Muzik: Aufklärung über Rechnungshof-Sonderbericht zu Straßenbauvorhaben in Niederösterreich

Haben Wirtschaftsminister und Landesverkehrsreferent leichtfertig Steuergeld verschwendet?

St. Pölten, (SPI) - "Der diese Woche im Parlament vorgestellte Sonderbericht des Rechnungshofes zu Auftragsvergaben im Bundesstraßenbau und Bundeshochbau birgt für Niederösterreich massiven Sprengstoff. Der Bericht enthält nämlich massive Kritik am ehemaligen Wirtschaftsminister Farnleitner sowie an den für die Leistungsabrechnung zuständigen Landesabteilungen, deren politischer Verantwortlicher - in der mittelbaren Bundesverwaltung
- kein geringerer als Landesverkehrsreferent LH Erwin Pröll ist. Angesichts der Vorwürfe ist jedenfalls sofortige und umfassende Aufklärung einzufordern”, kommentiert der Verkehrssprecher der NÖ Sozialdemokraten, Labg. Hans Muzik, die im Bericht aufgeschlüsselten Vorwürfe.****

  • Bei den jährlichen Betonfeldsanierungen der Süd-Autobahn wurde 1993 - 1998 jeweils in nicht offenen Verfahren die selbe Unternehmung beauftragt. Ein Preisvergleich mit Baulosen auf der West-Autobahn ergab, dass die Preise für die Süd-Autobahn doppelt so hoch waren.
  • Beim Bau der Mattersburger Schnellstraße wurde das Anbot des Erstbieters auf dessen Wunsch nicht umgesetzt: dadurch entstehende Mehrkosten: 1,6 Mio. Schilling.
  • Durch mangelnde Aufbewahrung der Original-Angebote durch das Amt der NÖ Landesregierung konnten Reihungen von Angeboten nicht mehr überprüft werden.
  • Bei einer Reihe von Bauvorhaben bestanden deutliche Unterschiede zwischen den ausgeschriebenen und den ausgeführten Leistungsinhalten. So ist bei einem Bauvorhaben ein Preisvorteil von 1,7 Mio. Schilling gegenüber anderen Angeboten in der Abrechnung zu einem Preisnachteil von rund einer Mio. Schilling geworden: Verlust: 2,7 Mio. Schilling.
  • Bei fünf Bauvorhaben traten Fehlverrechnungen von 4,3 Mio. Schilling auf; mit den Mängeln beim Vergabeverfahren bei diesen Bauvorhaben trat ein Schaden von weiteren 14,6 Mio. Schilling auf: Verlust: 18,9 Mio. Schilling.
  • Bei der Sanierung der Weinbauschule in Klosterneuburg entstanden vermeidbare Mehrkosten von 1,9 Mio. Schilling.
  • Beim Neubau des Arbeitsamtes Baden wies die Schlussrechnung Leistungen von rund 2,7 Mio. Schilling aus, die nicht in der abgerechneten Form erbracht wurden.

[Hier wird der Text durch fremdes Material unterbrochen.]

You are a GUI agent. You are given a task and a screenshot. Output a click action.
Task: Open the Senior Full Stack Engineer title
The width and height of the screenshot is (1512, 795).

Der Rechnungshof-Bericht stellt auch fest, "dass die Kommunikation zwischen Landeshauptmann Pröll und dem Wirtschaftsministerium
nicht ausreichend und auch oft verspätet erfolgte". So habe Pröll Bauaufträge vergeben, ohne dass der Wirtschaftsminister dies genehmigt hatte.

"Den Vorwürfen, dass hier zweistellige Millionenbeträge verludert und verschwendet wurden, ist auf den Grund zu gehen. Es kann doch nicht sein, dass alle öffentlichen Körperschaften in vielen Bereichen massive Einsparungen hinnehmen müssen, sich gleichzeitig aber durch solche Fehlleistungen Millionen an Steuergeldern in
Rauch auflösen. Offensichtlich geht hier jemand zu leichtfertig
und großzügig mit dem Geld aller Bürgerinnen und Bürger um. Das gehört sofort abgestellt, die politische Verantwortung ist wahrzunehmen”, so der SP-Verkehrssprecher.